Airfares in the Asia-Pacific are showing their first signs of stability in 18 months, but it may be a short-lived respite, according to the latest edition of the American Express Asia-Pacific Airfare Index.

Terrorist attacks, concerns about a war in Iraq and rising oil prices threaten further hikes in air travel, the survey said. Increases in all seat classes for the fourth quarter of this year are between zero and 0.5 per cent, down from third-quarter increases of 1.0 to 1.5 per cent, it said.

The survey tracks published fares on the first day of each quarter in six seat categories on 165 routes originating in the Asia-Pacific region.

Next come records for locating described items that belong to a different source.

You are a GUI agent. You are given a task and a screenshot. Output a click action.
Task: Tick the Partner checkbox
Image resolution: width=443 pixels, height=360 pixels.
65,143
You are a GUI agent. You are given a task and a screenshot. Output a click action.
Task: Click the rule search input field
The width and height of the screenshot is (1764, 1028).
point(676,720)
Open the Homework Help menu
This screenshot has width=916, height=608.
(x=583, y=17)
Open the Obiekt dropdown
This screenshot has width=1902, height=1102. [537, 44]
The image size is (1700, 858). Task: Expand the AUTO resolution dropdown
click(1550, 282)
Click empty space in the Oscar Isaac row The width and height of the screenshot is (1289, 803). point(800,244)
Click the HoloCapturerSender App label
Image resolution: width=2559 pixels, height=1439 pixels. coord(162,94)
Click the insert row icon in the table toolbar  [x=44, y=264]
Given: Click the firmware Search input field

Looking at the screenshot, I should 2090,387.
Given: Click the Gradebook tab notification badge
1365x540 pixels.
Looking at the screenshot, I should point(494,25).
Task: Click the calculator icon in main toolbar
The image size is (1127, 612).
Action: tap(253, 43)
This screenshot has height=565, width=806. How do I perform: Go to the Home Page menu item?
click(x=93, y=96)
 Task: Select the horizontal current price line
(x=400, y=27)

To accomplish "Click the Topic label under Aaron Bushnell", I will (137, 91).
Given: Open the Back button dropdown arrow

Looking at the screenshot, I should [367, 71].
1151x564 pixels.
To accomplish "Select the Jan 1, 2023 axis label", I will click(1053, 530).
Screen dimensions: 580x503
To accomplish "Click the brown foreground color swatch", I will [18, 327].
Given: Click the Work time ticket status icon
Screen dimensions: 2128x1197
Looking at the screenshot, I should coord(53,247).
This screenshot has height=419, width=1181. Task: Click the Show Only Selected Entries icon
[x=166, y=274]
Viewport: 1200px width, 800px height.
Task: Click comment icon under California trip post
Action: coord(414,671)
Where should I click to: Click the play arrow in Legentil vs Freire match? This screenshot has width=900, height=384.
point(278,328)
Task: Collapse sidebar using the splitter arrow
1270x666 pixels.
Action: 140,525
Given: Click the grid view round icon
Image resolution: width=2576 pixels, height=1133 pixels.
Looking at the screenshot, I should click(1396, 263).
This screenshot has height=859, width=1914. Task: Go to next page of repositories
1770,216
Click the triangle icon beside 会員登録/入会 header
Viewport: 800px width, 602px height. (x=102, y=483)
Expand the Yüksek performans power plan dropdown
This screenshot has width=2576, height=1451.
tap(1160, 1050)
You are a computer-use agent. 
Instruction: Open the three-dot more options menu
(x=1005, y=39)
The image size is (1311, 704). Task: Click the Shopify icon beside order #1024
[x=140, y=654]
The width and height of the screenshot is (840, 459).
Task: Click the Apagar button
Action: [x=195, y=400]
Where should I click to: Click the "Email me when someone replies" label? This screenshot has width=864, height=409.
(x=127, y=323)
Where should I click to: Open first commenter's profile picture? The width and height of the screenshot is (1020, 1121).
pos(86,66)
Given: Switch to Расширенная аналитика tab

Despite signs of stability, "there is potential for volatility in the months to come", said Jim Georges, regional director of American Express Consulting, Asia Pacific.

Over the past 12 months, first class airfares in the region have increased 2.5 per cent, business class rose 2.8 per cent, while full and discount economy fares increased 1.8 and 2.0 pct respectively. Peak season excursion tickets were up 2.1 per cent, and in the off-season they rose two per cent.

The most significant increases this quarter were on several Australian domestic routes where business class fares increased 3.6 per cent compared with the third quarter and several leisure fares also increased.

The rise in business class airfares was attributed to the collapse of Ansett in September last year which left Qantas Airways with no direct competition in the corporate travel market.